Stockton has been considering the sources of uncertainty within the models and attempts to demystify the black box reputation of these models.

He suggests there are a number of methods that can be used to calculate simulation factor uncertainties, ranging from Monte Carlo methods to more simplistic short-cut methods.

Monte Carlo uncertainties. Image from Accord.


Denmark’s FORCE Technology has been building what it says will be the world’s largest calibration loop for calibration of natural gas meters.
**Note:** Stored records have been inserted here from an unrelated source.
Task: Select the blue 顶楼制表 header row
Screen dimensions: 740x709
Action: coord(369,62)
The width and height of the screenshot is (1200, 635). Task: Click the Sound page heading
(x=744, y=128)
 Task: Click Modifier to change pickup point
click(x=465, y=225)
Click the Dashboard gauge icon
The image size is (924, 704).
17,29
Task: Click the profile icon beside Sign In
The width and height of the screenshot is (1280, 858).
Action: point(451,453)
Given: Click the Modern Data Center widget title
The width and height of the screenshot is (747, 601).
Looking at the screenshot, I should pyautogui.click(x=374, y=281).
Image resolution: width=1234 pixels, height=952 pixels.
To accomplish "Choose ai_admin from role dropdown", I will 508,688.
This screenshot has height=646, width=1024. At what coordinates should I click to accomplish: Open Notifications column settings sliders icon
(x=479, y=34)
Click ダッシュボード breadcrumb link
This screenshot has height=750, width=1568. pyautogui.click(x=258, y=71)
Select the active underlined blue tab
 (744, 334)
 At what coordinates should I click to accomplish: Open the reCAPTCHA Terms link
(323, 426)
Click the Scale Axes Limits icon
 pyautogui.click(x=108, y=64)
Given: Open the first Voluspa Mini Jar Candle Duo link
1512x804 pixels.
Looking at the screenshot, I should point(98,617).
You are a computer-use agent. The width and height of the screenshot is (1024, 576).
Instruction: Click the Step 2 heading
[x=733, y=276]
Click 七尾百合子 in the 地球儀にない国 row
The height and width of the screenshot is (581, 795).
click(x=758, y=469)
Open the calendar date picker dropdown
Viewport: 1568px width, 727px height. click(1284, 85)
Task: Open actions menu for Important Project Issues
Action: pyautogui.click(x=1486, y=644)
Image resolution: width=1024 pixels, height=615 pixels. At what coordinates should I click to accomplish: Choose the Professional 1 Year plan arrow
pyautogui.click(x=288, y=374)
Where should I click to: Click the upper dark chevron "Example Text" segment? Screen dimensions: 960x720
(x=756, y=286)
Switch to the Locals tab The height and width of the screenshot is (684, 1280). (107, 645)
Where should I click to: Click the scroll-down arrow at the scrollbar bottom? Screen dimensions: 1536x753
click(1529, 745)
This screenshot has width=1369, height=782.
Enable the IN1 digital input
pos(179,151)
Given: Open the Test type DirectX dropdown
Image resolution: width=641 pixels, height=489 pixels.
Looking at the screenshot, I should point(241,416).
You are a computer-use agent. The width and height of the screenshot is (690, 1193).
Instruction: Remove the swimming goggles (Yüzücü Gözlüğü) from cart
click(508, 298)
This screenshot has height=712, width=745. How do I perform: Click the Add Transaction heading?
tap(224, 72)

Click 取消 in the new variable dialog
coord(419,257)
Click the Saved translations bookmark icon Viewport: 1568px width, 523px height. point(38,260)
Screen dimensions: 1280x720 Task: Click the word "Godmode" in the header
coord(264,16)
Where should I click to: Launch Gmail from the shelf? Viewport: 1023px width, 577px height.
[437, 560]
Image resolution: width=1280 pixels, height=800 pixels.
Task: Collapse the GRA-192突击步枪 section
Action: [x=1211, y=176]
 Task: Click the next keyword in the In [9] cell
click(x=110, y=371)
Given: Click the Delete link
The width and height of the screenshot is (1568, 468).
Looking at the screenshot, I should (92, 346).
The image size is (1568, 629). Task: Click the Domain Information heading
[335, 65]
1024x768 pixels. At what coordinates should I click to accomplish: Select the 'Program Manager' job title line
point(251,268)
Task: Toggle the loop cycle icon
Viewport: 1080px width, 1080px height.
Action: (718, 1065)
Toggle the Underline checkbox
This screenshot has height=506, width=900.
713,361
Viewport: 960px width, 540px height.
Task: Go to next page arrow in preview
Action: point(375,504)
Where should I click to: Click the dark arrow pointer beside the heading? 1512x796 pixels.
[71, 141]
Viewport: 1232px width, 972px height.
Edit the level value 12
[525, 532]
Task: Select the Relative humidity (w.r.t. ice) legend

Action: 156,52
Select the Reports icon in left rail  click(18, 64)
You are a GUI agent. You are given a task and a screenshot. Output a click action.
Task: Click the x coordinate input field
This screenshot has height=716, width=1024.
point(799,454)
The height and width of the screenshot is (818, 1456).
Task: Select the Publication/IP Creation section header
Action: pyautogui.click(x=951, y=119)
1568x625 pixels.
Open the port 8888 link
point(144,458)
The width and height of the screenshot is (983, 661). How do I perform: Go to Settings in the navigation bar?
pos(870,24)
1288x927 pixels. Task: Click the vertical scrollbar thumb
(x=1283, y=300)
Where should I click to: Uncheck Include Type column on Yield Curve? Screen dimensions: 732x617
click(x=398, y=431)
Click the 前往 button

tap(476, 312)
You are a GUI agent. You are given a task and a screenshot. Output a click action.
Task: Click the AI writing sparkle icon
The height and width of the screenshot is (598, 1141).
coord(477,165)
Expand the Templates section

The new system has been designed using the company’s in-house technology, which sees natural gas circulated in a closed loop, Jesper Busk, department manager at FORCE Technology told the NEL event.

FORCE Technology had been using the technology since 2004, and established a prototype system, which circulates up to 10,000cu m/hr natural gas at a pressure of up to 50 bar.

Market demand led the company to design larger facilities. The new system comprises a closed loop, able to work up to 65 bar and a flow of no less than 32,000cu m/hr - and of 41,000cu m/hr at lower pressures.

At the heart of the system is two parallel connected high-pressure blowers, each producing 22,000- 41,000cu m/hr and circulating the gas in the loop at a variable pressure from 3-65 bar. The high-pressure blowers are driven by two 900 kW engines, which makes it possible to calibrate metres with diameters of up to 750mm.

The system provides traceability to the new high pressure calibration system minimizing the calibration inaccuracy to the absolute minimum. It was internationally approved in 2013, and saw FORCE Technology join the European cooperation on Harmonization of The European Natural Gas Cubic Metre (EUREGA). The system was due to be ready for operation by the middle of 2014.